Обнимитесь, миллионы!
Слейтесь в радости одной!
До конца Евангелия Элен не дотерпела. На нее напала слабость, и она села. Когда месса кончится, она попробует что-нибудь съесть. Кусок хлеба, чашку кофе.
Элен повернула голову и стала считать молящихся — церковь заполнилась уже больше чем на треть, человек, наверное, сто пятьдесят. Они не могли быть все итальянцами, потому хотя бы, что одна женщина напоминала мать Элен, представительную миссис Мэри Джозефину Нёрни Арчер в элегантной черной шляпе. Вот что еще было общего у Элен с Френсисом: матери презирали их.

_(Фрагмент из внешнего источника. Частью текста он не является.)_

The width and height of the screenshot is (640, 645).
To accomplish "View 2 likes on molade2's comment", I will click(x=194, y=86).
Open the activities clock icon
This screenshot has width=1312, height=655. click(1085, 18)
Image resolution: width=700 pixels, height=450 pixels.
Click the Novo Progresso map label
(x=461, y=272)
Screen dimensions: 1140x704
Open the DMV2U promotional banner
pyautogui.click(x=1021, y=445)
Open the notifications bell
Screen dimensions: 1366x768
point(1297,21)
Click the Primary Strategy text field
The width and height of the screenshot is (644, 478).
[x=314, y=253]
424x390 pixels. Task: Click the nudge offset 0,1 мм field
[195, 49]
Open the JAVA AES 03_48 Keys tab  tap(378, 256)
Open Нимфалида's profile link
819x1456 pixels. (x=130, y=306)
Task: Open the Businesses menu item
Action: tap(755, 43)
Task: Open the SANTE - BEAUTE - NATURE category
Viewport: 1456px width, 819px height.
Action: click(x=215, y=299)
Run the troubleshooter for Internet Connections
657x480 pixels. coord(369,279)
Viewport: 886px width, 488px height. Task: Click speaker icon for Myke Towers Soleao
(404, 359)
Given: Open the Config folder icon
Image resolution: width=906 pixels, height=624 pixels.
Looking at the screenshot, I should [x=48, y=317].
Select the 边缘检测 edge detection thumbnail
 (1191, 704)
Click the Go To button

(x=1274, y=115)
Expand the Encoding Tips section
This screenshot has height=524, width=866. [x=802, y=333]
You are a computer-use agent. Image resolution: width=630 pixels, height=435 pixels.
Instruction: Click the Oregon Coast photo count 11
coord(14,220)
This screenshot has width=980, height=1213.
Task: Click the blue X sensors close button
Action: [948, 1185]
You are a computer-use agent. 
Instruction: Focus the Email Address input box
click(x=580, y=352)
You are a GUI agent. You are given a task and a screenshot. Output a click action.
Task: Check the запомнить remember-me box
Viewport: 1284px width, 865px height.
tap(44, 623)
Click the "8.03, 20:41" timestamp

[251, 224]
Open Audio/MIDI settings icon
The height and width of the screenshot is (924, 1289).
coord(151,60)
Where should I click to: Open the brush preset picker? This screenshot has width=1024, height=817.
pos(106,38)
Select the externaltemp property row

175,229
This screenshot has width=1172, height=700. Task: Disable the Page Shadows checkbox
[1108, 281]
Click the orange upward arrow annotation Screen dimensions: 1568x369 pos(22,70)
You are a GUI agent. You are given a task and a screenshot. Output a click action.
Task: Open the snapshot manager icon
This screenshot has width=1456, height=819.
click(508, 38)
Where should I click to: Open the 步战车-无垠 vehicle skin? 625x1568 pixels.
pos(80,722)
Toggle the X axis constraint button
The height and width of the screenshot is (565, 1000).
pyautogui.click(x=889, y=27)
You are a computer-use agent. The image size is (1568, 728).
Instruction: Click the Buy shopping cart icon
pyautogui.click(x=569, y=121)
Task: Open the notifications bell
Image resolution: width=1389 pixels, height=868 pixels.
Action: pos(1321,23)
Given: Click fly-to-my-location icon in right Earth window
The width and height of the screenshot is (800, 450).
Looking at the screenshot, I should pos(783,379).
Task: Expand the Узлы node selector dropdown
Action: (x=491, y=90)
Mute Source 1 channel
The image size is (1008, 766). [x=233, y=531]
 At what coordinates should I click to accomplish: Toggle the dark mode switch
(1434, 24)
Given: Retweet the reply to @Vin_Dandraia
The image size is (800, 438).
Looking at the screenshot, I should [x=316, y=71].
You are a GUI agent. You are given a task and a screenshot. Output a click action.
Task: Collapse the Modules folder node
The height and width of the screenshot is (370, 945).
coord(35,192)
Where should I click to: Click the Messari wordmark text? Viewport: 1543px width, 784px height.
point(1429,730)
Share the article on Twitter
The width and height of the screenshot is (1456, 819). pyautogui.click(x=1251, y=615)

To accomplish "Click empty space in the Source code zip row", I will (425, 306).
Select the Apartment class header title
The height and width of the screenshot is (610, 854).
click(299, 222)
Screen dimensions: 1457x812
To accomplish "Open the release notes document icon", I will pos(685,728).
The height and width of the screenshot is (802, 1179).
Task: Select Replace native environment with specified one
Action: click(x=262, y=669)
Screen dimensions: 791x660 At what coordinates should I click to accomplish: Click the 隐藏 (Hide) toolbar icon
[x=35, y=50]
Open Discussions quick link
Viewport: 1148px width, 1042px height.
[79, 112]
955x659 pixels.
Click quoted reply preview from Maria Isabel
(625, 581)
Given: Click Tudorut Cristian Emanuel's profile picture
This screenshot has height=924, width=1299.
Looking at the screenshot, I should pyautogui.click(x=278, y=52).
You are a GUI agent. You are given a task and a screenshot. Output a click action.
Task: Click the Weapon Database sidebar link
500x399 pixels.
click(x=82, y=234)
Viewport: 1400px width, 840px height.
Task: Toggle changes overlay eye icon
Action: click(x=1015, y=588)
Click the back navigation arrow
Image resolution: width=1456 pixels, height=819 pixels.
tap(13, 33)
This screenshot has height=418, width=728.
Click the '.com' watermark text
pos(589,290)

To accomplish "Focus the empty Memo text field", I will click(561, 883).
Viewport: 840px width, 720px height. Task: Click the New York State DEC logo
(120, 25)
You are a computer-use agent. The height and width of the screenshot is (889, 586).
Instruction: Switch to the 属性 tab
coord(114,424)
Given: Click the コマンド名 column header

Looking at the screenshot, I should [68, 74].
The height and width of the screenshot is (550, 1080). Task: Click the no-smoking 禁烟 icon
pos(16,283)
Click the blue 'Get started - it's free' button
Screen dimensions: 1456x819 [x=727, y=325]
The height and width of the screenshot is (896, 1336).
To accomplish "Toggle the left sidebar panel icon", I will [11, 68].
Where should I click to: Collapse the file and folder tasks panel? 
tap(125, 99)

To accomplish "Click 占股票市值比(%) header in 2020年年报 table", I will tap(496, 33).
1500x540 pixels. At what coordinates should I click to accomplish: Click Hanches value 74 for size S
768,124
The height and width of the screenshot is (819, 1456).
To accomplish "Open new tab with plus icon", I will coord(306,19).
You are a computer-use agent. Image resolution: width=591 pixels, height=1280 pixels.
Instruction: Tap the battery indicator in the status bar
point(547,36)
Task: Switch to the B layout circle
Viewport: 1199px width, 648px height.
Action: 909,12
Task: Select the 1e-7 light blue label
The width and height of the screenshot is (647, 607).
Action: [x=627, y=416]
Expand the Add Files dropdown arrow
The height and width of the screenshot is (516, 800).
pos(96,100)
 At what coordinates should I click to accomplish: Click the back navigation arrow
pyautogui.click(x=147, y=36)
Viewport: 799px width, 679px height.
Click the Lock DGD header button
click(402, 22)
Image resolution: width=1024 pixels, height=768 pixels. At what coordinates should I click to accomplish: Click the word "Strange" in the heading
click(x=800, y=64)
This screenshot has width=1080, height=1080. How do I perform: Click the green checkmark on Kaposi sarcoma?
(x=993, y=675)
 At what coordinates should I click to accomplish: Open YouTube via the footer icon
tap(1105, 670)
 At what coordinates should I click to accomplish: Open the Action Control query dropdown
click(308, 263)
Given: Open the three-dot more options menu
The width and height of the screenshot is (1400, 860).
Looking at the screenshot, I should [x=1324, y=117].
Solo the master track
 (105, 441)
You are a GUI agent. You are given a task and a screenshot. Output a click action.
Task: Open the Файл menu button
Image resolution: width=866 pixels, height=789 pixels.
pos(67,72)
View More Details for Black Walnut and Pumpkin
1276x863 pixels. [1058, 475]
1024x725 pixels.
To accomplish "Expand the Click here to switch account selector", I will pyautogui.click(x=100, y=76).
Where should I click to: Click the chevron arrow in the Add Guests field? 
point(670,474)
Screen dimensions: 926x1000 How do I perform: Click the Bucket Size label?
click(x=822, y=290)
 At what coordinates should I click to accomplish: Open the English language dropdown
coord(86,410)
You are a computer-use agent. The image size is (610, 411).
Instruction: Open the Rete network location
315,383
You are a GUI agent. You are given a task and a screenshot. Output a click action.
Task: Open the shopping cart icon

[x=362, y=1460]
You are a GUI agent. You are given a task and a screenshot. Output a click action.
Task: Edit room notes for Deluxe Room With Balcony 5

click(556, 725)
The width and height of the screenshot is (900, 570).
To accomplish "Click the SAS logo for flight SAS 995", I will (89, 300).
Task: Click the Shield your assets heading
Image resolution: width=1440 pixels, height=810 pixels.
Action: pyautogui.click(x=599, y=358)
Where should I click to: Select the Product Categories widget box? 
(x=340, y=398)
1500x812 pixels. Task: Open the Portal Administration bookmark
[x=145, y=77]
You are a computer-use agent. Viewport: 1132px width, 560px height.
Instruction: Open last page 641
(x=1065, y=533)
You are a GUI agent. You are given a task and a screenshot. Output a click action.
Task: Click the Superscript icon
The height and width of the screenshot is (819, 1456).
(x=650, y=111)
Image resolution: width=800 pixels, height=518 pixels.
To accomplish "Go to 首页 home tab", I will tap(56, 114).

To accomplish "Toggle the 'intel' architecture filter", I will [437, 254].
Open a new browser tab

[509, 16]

Лишь через двадцать один год Элен нашла сложенное и хранившееся под замком в записной книжке последнее завещание отца, о существовании которого не было известно и которое он написал, уже собравшись покончить с собой; половина скромных остатков его состояния отходила к Элен, другую половину он велел разделить поровну между ее братом и матерью.
Элен вслух прочла его матери — парализованной и уже десять лет тащившейся к могиле на шее у сиделки-дочери, — и ответом ей была торжествующая улыбка родительницы: ловко же она украла у Элен будущее, чтобы самой и сыну жить как паве с павлином. Сын вырос в политического адвоката, прославившись своим умением отсуживать наследство у вдов, и неизменно вешал трубку, когда звонила Элен.
Элен так и не сквиталась с тобой за то, что ты сделал с ней, Патрик, сам того не ведая. Даже ты, больше всех нажившийся на этом, не знал о мамашином двурушничестве. Зато с мамой Элен расквиталась: бросила ее в тот же день и уехала в Нью-Йорк, предоставив заключительный уход за ней дорогому братцу — каковой он и осуществил, поместив старую инвалидку в то, что Элен предпочитает называть богадельней, а на самом деле общественную лечебницу, дабы последние дни ей оплатил округ Олбани.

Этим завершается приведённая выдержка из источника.